After writing that post, it occurred to me that Mozart can be caught in the same act, though in Mozart’s case it’s not jazz in general he predicts, but a particular song. And for the life of me, I can’t remember what the song is.  Can you help?

In the finale of his last string quartet, K.590, he plays every which way with a little 3-note scrap of descending scale (it comes in right away at the beginning of the movement, which starts at 19:04 in this clip). The contrapuntal complications he works upon this fragment would take a while to recount (and a lifetime to properly admire) but I’m going to skip over all that and take you right to the little “closing” theme that ends the movement’s first section (it comes in at 20:55 in the clip).
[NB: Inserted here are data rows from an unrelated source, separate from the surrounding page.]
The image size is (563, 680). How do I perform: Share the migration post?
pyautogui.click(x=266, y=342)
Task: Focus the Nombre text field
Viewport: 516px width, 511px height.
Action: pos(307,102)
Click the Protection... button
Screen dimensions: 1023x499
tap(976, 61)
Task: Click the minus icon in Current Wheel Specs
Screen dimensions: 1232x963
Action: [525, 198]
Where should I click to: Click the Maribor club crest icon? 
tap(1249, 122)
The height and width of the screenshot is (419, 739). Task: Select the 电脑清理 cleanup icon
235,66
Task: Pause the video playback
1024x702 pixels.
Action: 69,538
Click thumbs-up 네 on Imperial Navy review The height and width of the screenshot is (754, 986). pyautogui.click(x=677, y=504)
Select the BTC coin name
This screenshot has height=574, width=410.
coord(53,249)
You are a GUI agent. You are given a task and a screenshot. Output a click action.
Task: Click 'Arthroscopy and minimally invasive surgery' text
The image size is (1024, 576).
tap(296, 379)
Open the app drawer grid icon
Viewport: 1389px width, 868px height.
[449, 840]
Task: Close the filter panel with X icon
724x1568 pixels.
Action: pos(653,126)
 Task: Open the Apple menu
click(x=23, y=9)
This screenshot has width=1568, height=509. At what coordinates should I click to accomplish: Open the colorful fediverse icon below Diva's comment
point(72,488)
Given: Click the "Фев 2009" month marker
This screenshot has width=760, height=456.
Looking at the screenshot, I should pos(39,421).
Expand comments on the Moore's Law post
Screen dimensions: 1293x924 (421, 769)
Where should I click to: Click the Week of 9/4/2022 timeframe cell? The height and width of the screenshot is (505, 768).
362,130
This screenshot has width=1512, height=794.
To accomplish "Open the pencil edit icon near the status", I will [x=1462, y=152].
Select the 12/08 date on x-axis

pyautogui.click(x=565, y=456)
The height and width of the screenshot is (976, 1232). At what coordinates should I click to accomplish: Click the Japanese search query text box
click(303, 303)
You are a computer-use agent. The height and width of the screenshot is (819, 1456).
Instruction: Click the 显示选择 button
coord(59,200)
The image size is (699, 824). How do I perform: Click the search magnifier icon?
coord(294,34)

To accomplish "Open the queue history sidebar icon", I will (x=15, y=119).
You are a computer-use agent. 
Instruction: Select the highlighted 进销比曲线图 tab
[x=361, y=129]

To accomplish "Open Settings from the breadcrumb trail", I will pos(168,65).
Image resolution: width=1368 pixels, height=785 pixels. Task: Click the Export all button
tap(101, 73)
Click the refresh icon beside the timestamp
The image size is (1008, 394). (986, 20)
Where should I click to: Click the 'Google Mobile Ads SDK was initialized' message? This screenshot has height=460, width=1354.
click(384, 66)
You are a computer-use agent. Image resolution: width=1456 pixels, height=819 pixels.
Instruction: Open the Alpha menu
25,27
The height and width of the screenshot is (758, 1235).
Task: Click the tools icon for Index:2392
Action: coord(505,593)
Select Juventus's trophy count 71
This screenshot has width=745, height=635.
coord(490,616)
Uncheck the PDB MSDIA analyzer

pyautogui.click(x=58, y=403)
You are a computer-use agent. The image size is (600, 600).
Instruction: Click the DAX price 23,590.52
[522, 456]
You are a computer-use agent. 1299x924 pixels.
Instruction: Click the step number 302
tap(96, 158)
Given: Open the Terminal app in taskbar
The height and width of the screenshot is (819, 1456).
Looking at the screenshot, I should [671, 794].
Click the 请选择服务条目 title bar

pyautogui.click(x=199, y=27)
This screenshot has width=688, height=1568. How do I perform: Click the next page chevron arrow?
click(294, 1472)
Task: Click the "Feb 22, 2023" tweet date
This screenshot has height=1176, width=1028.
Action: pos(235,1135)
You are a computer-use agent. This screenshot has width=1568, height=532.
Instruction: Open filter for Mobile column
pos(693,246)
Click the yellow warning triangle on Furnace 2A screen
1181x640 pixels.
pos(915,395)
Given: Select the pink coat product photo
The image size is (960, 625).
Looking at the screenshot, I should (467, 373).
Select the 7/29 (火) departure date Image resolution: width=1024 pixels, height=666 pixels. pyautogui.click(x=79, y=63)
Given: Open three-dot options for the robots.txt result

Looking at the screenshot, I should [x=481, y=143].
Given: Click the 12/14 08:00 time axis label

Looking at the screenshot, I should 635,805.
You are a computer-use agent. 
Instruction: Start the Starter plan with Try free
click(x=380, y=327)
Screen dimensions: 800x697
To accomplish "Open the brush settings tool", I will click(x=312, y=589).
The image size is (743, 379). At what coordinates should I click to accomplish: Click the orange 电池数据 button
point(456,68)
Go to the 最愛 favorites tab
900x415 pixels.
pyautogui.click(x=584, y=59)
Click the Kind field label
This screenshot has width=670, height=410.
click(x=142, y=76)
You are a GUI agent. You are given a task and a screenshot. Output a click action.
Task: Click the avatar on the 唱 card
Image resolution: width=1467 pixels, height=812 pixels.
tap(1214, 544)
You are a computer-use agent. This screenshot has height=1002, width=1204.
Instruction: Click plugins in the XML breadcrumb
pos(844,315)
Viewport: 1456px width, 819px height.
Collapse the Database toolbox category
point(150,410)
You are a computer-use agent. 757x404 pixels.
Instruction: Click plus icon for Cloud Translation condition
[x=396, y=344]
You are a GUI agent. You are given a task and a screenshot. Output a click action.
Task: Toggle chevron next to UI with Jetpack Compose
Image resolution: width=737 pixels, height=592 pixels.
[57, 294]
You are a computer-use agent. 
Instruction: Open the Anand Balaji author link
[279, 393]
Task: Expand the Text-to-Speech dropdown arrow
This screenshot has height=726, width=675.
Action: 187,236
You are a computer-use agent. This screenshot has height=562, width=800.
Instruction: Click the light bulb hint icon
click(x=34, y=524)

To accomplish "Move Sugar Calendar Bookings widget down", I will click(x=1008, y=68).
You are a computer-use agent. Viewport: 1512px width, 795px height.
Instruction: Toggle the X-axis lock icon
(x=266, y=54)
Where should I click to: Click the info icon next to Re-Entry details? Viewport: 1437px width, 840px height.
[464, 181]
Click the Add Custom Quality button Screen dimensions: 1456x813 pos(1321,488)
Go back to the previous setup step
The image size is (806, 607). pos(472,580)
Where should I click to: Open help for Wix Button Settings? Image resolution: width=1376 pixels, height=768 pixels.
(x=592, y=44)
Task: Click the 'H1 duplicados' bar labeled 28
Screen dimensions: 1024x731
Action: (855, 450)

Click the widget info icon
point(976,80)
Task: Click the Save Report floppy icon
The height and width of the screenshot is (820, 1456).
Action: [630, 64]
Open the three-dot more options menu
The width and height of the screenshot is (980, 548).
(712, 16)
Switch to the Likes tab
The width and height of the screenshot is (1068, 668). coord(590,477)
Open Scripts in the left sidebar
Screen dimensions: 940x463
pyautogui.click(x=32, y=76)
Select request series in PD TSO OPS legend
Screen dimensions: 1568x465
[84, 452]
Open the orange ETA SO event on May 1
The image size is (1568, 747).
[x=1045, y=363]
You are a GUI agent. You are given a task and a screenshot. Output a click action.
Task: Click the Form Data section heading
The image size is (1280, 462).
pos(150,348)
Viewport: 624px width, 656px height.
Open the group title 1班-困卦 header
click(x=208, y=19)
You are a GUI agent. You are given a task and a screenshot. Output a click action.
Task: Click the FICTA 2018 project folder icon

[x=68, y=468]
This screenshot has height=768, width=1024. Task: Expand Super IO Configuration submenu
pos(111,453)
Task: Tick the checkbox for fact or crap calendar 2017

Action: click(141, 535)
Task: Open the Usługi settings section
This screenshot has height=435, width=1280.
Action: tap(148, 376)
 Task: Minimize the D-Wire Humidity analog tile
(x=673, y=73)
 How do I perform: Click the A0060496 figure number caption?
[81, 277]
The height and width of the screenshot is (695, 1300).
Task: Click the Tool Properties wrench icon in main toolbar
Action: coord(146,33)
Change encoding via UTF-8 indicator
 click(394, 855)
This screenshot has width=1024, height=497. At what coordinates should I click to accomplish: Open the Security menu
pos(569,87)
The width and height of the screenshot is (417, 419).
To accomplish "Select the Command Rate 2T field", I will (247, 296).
If it makes you laugh out loud, you’re forgiven: the syncopated, dizzying repetitions of the three-note figure instantly whisk us ahead a hundred years-plus to an age when ragtime roamed the earth. (The bluesy alternation of major and minor beneath the repeated figure is a demonstration of prescience squared). Mozart himself knew he’d hit on a remarkable, and remarkably winning thing, as shown by the fact that he works the repeated figure non-stop for almost the entire  “development” section–all the way to the movement’s “recapitulation” (which begins at 21:50).

What IS the raggy song Mozart presages here? Until someone is kind enough to tell me via a comment to this post, I won’t be getting nearly as much sleep as I should.